Jane Jacobs
Jane Jacobs, 89, a writer and activist who condemned urban-renewal efforts for devastating inner-city neighborhoods and, despite an initial reputation as a radical and heretic, was vindicated as an influential thinker on city planning, died April 25 at a hospital in Toronto. She apparently had a stroke, according to media reports.
The urban-renewal movement of the mid-20th century spent hundreds of millions of dollars clearing communities that were deemed slums, building low-income housing projects and creating parks and highways. Anyone criticizing the model, with its political backing, was not looked on kindly.
In this atmosphere came Mrs. Jacobs, a middle-aged, self-taught architectural and urban-planning specialist with Architectural Forum magazine. She was an incautious woman, at times disheveled in appearance, who tended to anger very powerful people. Several times, she courted arrest to speak out against plans by Robert Moses, a New York City commissioner whose portfolio included oversight of the city’s parks and roads.
In her name-making book, “The Death and Life of Great American Cities” (1961), she recorded what she considered the human toll of urban renewal.
She spoke of the displacement of thousands of residents and the destruction of small, if untidy, communities whose diversity she said was crucial to a city’s allure. She maintained that urban renewal worsened the problems it was intended to solve: high crime, architectural conformity and a general dullness infecting daily life.
She attacked the arrogance of city planners for making decisions without consulting those affected.
“The planner’s greatest shortcoming, I think, is lack of intellectual curiosity about how cities work,” she told the New York Times in 1969. “They are taught to see the intricacy of cities as mere disorder. Since most of them believe what they have been taught, they do not inquire about the processes that lie behind the intricacy. I doubt that knowledgeable city planning will come out of the present profession. It is more likely to arise as an offshoot of economics.”

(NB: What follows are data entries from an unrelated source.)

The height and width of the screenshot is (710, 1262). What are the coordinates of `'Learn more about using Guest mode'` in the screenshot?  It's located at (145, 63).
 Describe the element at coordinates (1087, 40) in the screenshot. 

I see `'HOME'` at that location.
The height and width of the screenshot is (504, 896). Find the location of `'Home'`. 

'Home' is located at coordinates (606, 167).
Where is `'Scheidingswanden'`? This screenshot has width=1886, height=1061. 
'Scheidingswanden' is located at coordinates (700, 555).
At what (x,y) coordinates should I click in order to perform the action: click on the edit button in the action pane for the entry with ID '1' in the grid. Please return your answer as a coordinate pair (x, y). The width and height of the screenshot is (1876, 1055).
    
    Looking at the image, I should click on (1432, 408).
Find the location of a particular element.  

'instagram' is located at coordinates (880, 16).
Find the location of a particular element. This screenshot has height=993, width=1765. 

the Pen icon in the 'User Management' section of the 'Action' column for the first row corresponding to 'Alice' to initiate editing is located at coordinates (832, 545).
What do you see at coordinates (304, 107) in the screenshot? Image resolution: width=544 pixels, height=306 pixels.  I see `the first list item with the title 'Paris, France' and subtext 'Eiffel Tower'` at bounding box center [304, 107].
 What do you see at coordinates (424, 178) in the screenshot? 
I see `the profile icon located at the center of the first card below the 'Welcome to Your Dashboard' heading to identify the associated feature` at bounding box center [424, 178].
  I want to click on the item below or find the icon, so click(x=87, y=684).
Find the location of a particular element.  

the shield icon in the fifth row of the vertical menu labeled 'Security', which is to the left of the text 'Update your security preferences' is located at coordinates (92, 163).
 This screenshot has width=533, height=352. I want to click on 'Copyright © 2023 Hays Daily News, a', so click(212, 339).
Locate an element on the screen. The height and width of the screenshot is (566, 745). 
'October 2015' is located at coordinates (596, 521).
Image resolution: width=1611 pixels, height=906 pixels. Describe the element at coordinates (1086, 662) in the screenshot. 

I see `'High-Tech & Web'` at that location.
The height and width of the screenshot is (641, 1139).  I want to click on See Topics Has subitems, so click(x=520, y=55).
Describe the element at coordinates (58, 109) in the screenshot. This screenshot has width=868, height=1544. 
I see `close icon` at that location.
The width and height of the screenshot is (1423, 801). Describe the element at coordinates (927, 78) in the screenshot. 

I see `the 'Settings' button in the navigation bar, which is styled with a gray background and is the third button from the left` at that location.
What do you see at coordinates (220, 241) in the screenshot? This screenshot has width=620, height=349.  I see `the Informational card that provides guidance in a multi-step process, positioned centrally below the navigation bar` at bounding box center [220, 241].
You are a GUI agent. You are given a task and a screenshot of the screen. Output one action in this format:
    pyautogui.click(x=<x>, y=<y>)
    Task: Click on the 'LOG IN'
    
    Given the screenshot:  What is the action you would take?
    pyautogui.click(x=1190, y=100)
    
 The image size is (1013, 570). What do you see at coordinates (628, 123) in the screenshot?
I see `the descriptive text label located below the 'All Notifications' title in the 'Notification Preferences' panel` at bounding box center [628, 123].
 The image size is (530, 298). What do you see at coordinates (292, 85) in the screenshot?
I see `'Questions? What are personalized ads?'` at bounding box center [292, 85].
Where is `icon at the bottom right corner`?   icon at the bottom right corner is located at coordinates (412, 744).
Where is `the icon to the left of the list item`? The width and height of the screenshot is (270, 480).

When “The Death and Life of Great American Cities” was published, the director of the American Society of Planning Officials urged members to “batten down the hatches.” The usually urbane urban-planning expert Lewis Mumford, insulted by his portrayal in the book, wrote a critique of Mrs. Jacobs printed in the New Yorker magazine under the heading “Mother Jacobs’ Home Remedies for Urban Cancer.”
Others considered her a visionary. John Chamberlain, writing in the Wall Street Journal, dubbed the book “a lucid and thoroughly devastating attack on the shibboleths of the reigning school of modern city planning.” Decades later, New York Times architecture critic Paul Goldberger wrote that the book “was to urban planning what Rachel Carson’s ‘Silent Spring’ was to the environmental movement, and it is arguably the most important book written about cities in the 20th century.”
Within a decade of publication, Mrs. Jacobs’s book was a part of architecture school curricula. In 1975, the American Institute of Architects’ jury on honors recognized her as “one of the earliest liberal opponents of such generally accepted liberal programs as urban renewal and city planning.” In more recent years, she was regarded as a chief influence on the “new urbanism” architecture and planning movement to restore multi-use neighborhoods — retail and residential functions — in aging urban centers.
Mrs. Jacobs thrived as a lecturer and writer. She seldom doubted the rightness of her views and remained an implacable opponent of high-rise buildings and sprawling suburbs even when they proved popular.
“Never before have normal human beings been consigned to such poverty of imagination and disrespect for function,” she recently told students at the City College of New York. The suburbs were originated by those “selling out the country for cheap parking,” she said.